When Nick Hakes calls himself a country boy, he’s not kidding. As a teenager in Hudson, Ohio, outside Akron, he says he spent Wednesday nights line-dancing at the Dusty Armadillo, Saturdays at the rodeo, and much of his free time hunting, fishing and growing giant pumpkins.
Unsurprisingly, little of that translated to life at Stanford. “I’m still looking for some line-dancing,” he says. “Unfortunately, not too many honky-tonks in the Bay Area.”
But the senior says he never lost touch with the values he learned at home, particularly a reverence for sacrifice and public service. Since early high school, Hakes has been working in hospitals, often trauma wards, intent on becoming a trauma surgeon in the military.

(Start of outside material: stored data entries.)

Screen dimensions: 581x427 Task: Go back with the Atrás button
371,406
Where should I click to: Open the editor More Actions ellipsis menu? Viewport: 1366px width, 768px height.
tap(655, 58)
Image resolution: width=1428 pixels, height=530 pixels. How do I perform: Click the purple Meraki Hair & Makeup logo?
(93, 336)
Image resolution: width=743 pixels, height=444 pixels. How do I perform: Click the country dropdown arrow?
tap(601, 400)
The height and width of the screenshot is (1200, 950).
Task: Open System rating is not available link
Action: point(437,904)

At Stanford, he converted the hospital’s 200-page trauma surgery guide into a free app that has been downloaded more than 100,000 times. He has written or contributed to more than 20 published research papers. And he created a “compassion closet” for trauma patients left without anything to wear. Otherwise, he says, they’d leave the hospital in thin paper scrubs. “Now we get to discharge them with dignity with this gift of clothing,” he says.

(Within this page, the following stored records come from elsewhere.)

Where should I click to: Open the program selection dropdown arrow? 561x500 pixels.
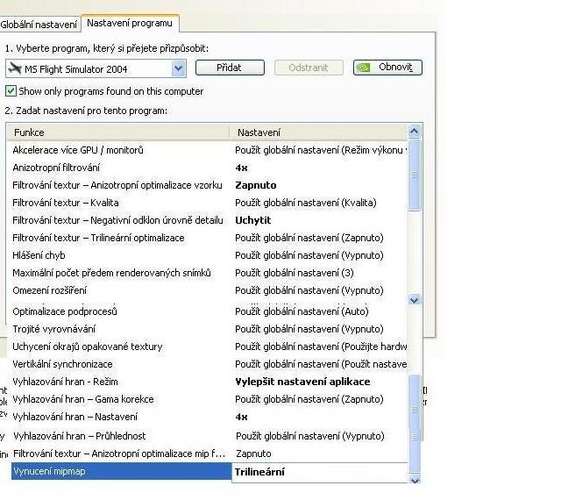pyautogui.click(x=178, y=69)
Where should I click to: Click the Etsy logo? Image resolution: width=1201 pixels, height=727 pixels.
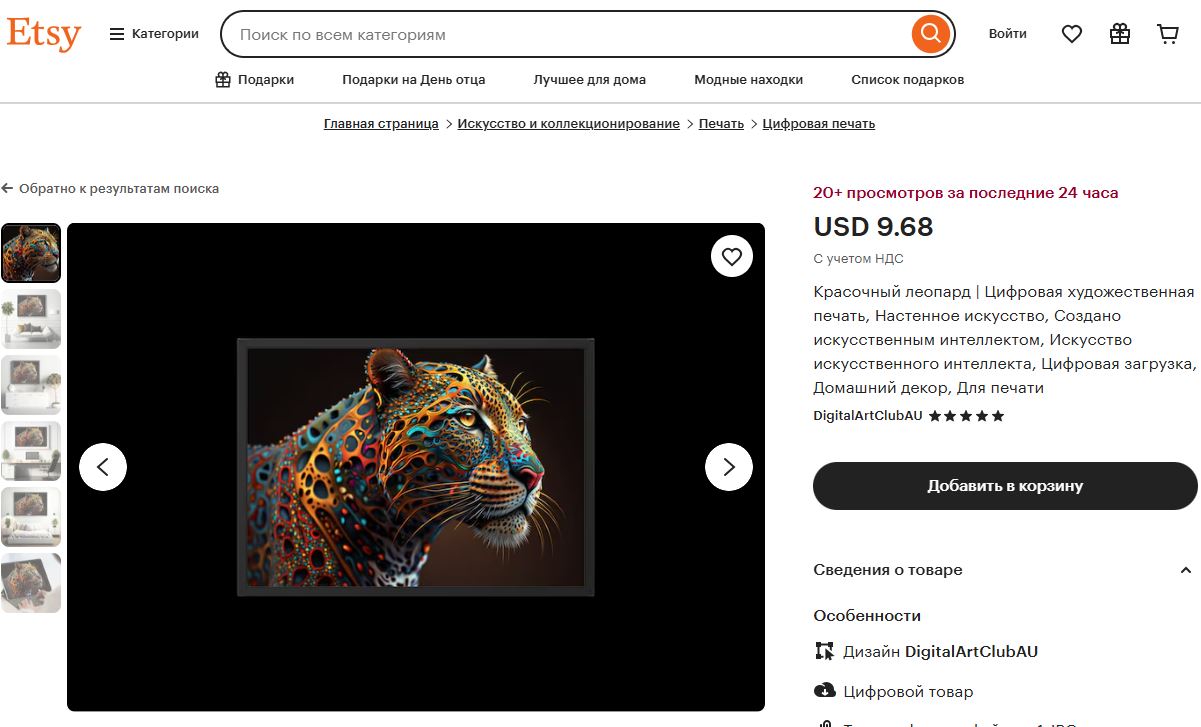[43, 34]
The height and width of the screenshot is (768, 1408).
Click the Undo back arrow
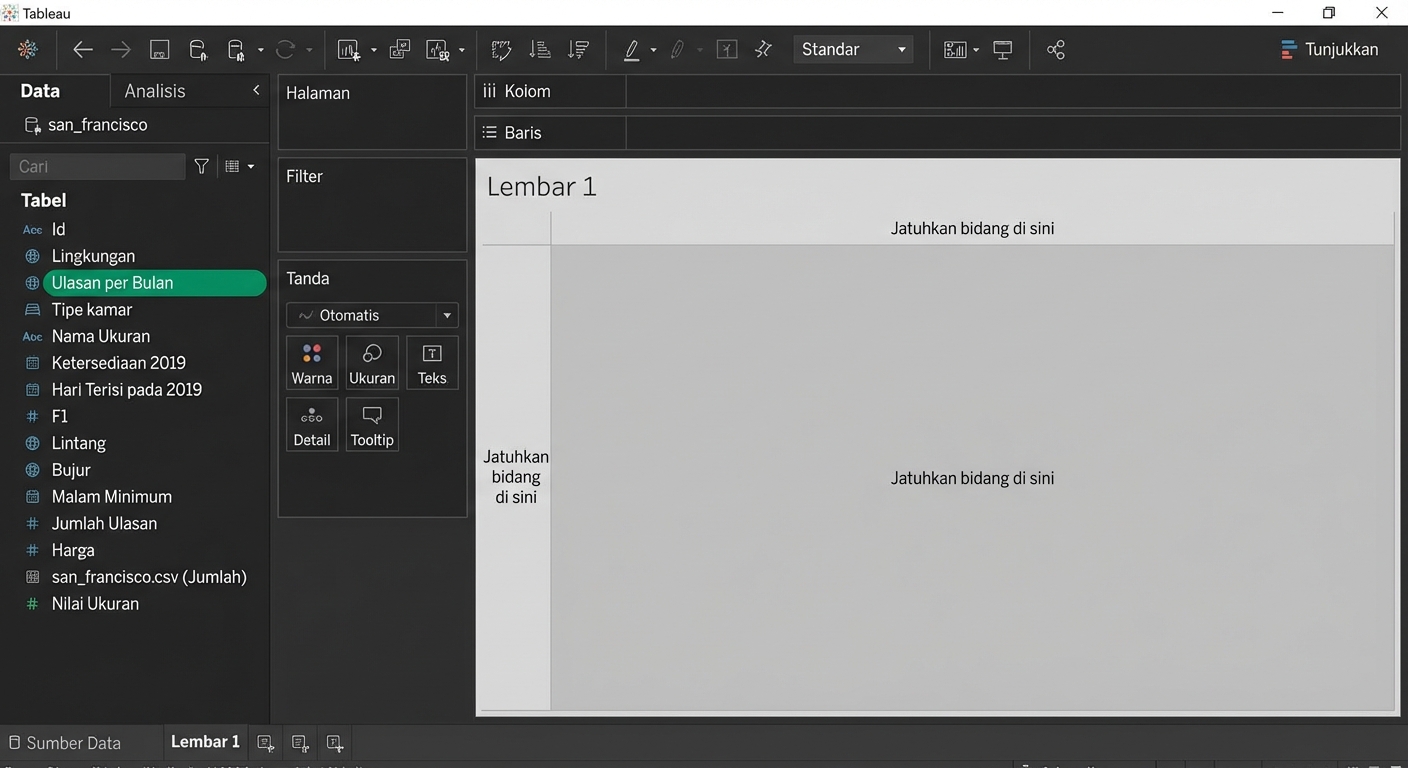[x=83, y=50]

A philosophy major with a taste for skydiving, baking cookies and riding an electric skateboard too fast, Hakes plans to attend medical school after graduating.
“It was [Navy Admiral William McRaven’s] idea that if you can’t do the small things right, you’re not going to do the big things right. That’s why every morning when I get up, I make my bed.”
“Before I wanted to become a physician, I was interested in law enforcement, so I shadowed an FBI agent at the Cleveland field office. I had a blast, but I felt like his impact was coming after the victims of crime needed help. I wanted to make a more immediate impact, and he suggested I volunteer at a hospital.
“To witness a team of professionals do everything within their power to prevent a person’s worst day ever from becoming that person’s last day ever was powerful. I loved being in the thick of it and feeling the adrenaline, witnessing the magic and feeling that by handing the doctor an instrument or covering the patient in a warm blanket that I was somehow contributing to that.
“One of my mottos is ‘Don’t let your education get in the way of your learning.’
“Philosophy is a flexible major that lets me be both a philosopher and an aspiring physician. Medical ethics and medicine are inextricably connected, so what I learn in philosophy gets applied to my work at the hospital, and what I learn in the hospital gets applied to my work in philosophy. Trauma surgery is often making hundreds of ethical decisions in just a few minutes.
“I was raised Catholic, and it’s something I can grasp when there’s nothing else to hold. I often find myself in the darkest times—whether it’s seconds after I’ve been hit by a garbage truck on my skateboard, or watching a trauma patient rapidly deteriorate and I know the outcome—and it’s something that I can refer to and say a quick prayer that I do think makes a difference and can help.”